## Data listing
--- begin ---

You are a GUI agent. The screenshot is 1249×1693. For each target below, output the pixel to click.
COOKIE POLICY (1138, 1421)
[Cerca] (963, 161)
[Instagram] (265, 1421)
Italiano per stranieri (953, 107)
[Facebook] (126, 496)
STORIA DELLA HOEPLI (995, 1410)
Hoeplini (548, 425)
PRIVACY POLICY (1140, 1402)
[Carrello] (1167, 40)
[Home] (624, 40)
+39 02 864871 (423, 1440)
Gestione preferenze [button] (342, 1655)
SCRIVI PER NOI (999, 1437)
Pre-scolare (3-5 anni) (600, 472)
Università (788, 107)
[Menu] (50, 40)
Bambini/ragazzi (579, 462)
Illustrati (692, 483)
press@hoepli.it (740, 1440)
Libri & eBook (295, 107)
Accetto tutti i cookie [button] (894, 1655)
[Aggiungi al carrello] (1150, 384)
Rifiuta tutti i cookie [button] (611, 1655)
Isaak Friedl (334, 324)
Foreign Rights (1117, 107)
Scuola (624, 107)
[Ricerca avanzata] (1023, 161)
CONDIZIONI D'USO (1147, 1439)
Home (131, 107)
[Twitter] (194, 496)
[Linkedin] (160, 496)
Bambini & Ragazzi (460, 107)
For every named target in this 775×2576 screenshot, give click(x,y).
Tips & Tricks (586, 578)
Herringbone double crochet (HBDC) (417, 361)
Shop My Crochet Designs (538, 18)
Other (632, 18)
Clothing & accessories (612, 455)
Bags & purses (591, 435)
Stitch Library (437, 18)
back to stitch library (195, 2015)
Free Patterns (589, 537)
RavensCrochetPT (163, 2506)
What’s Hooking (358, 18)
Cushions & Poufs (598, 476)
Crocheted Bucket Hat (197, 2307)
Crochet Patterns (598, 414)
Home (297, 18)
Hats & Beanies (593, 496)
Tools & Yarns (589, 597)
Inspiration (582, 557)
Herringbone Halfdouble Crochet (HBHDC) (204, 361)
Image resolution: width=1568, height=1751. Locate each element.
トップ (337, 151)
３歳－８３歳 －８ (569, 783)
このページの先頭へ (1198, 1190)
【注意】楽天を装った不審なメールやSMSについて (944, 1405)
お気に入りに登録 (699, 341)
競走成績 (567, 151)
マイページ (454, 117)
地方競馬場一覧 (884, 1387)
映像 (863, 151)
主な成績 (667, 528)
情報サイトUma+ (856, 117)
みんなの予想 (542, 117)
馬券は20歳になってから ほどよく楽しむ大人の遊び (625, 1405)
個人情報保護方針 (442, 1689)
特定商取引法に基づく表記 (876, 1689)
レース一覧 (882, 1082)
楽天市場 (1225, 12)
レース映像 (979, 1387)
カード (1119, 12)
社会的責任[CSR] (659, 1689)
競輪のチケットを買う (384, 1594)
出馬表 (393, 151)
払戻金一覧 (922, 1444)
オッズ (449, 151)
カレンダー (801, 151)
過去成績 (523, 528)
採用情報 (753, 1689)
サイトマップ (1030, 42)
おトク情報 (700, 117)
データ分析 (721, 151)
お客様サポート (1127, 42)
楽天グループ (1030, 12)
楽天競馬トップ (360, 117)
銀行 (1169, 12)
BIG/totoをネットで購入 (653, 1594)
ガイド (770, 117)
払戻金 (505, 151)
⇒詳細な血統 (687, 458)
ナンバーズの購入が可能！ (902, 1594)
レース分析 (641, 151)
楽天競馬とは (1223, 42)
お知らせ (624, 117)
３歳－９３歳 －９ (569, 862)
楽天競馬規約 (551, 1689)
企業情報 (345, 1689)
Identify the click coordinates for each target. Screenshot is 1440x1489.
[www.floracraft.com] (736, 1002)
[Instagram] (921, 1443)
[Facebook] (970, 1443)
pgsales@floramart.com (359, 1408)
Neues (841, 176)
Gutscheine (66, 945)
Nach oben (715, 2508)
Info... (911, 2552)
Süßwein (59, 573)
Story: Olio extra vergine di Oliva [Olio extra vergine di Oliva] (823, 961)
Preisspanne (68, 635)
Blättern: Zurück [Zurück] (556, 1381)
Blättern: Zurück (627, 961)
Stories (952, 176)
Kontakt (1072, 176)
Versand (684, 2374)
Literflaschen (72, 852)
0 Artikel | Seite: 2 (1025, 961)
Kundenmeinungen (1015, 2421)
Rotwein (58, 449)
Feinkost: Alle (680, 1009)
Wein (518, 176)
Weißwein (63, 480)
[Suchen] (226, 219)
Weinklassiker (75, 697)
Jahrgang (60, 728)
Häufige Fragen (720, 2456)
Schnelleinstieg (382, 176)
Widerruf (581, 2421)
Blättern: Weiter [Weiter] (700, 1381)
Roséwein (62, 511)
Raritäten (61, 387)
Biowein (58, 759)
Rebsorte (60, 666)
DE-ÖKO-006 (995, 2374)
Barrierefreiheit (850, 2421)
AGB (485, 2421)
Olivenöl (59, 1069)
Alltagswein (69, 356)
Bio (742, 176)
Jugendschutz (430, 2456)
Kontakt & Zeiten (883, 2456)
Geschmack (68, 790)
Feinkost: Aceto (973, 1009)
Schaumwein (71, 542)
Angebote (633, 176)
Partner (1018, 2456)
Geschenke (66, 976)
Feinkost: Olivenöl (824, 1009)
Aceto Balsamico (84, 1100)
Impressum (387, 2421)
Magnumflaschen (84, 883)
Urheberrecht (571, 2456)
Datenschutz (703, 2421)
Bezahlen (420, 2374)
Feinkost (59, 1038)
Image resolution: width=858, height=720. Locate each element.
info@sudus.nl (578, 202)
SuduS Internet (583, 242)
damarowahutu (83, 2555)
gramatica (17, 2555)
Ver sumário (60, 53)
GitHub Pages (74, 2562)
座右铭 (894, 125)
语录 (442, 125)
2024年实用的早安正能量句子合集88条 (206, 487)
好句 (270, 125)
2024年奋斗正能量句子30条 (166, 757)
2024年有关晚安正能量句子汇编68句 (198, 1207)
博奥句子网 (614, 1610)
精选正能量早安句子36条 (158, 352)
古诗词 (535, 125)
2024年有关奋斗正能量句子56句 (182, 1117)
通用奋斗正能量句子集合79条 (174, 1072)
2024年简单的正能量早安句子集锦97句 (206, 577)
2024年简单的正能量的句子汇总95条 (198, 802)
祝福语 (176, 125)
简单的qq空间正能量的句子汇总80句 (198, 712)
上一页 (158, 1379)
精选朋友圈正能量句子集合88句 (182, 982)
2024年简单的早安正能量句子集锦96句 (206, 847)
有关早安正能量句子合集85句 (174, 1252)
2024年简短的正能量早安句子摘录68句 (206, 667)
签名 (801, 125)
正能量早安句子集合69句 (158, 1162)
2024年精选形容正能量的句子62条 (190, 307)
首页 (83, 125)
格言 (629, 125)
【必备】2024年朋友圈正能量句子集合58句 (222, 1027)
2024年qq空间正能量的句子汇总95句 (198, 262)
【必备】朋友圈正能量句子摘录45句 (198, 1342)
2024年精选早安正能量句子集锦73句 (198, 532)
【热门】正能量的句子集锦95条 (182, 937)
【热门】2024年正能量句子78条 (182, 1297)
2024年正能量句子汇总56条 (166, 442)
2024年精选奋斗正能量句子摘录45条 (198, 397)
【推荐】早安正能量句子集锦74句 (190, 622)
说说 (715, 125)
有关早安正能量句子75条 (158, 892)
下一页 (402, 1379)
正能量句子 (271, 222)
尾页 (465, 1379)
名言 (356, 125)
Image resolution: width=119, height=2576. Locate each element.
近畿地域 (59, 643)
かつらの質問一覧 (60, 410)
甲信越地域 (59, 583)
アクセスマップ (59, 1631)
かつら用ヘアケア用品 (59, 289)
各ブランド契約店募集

--- end ---

## What you will do
Find each line in the material above that contains the string "tutti", with case counting, and copy those lines in full.

## Exercise solution
Accetto tutti i cookie [button] (894, 1655)
Rifiuta tutti i cookie [button] (611, 1655)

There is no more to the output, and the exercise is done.